¡Décima y jarana!
A casi dos meses de la resistencia civil pacífica y a 29 días de haberse instalado la asamblea permanente, los militantes de los partidos de la Coalición, los simpatizantes de Andrés Manuel López Obrador y los ciudadanos defensores del voto por voto se encuentran ante una nueva elección, ésta será para decidir el rumbo de su movimiento y se dará durante la Convención Nacional Democrática (CND) el próximo 16 de septiembre.
Desde la Plaza de la Constitución, AMLO planteó a los asistentes varias interrogantes que van desde la aceptación o no del gobierno de Calderón, hasta la definición de un programa básico, a través del cual el movimiento que encabeza combata la pobreza, defienda el patrimonio nacional, luche contra la corrupción y la impunidad, haga valer el derecho a la información y lleve a cabo la reforma de las instituciones políticas.

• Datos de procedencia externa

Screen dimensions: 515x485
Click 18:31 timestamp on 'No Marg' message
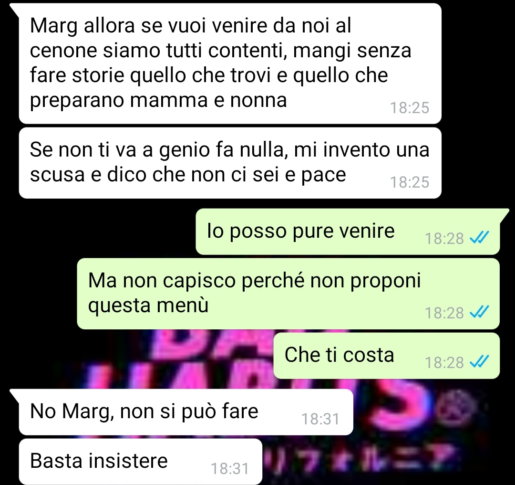coord(320,419)
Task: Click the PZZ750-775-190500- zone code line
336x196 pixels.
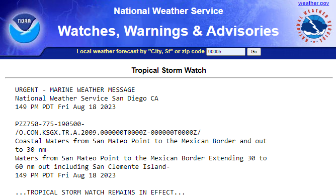Action: coord(50,124)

A las preguntas ¿vamos a aceptar la resolución del Tribunal si ratifica la usurpación? y ¿vamos a reconocer a un presidente espurio y a un gobierno ilegítimo? se contestó pronto que No, pero a la disyuntiva de formar un legítimo Gobierno de la República o una Coordinación Nacional de la Resistencia en caso de que se “convalide el fraude” la gente tuvo una reacción más pausada y se dejaron oír comentarios encontrados a favor de una alternativa o de otra.
Esa es la apuesta del movimiento. Que sus integrantes debatan y proponga sus ideas a cerca de la resistencia y de la lucha en contra de la imposición oficial, hasta estar de acuerdo, democráticamente. Por una lado, la gente apela al artículo 39 de nuestra Constitución que da al pueblo “el inalienable derecho de cambiar la forma de su gobierno” y entonces, se podría nombrar un presidente del legítimo gobierno, y por otro, se presume que esa idea no es viable jurídicamente y lo que sirve es continuar con la resistencia organizada y nombrar un Coordinador de la Resistencia.
Si hasta el momento el movimiento se ha sostenido en gran parte por el esfuerzo y la convicción de todos los que han permanecido en los campamentos, ahora se requiere un esfuerzo mayor de organización y de pensamiento de ellos mismos y de muchos más, para enfrentar con firmeza lo que venga y crear lo que se quiere.
Mientras, el plantón sigue; los campamentos y diversos espacios de la ciudad proveen un estimulante de la conciencia; en ellos se juega ajedrez o el memorama de los traidores de la democracia; se hace literatura, teatro o manualidades; se representan las tradiciones populares; se baila y se canta.
El “Ejército Jaranero de Liberación Cultural” cantó y bailó -como cada día en cada campamento- en la explanada del Monumento a la Revolución al término de la séptima asamblea informativa. Alrededor de 20 jóvenes músicos veracruzanos de diferentes grupos de soneros rasgaron las cuerdas de sus jaranas, del arpa y el contrabajo y bailaron para armar un fandango democrático y exigir al Tribunal una decisión justa ante el fraude electoral. El acto demostró dos cosas: que la juventud sí participa y es creativa y que la expresión de nuestra cultura es una manera exitosa de unirnos.
Al fondo las jaranas, de pronto, una voz que anuncia ¡Décima! Viene al frente Roberto Amador Mora, veracruzano radicado en Hidalgo y declama: “... Vivamos la tradición/ no permitamos la tranza/ la democracia se alcanza/ evitando la traición/. El voto es la condición/ que da la certeza real/ López Obrador es leal/ como lo es el son jarocho/ yo estas décimas derrocho/ por el Recuento Total.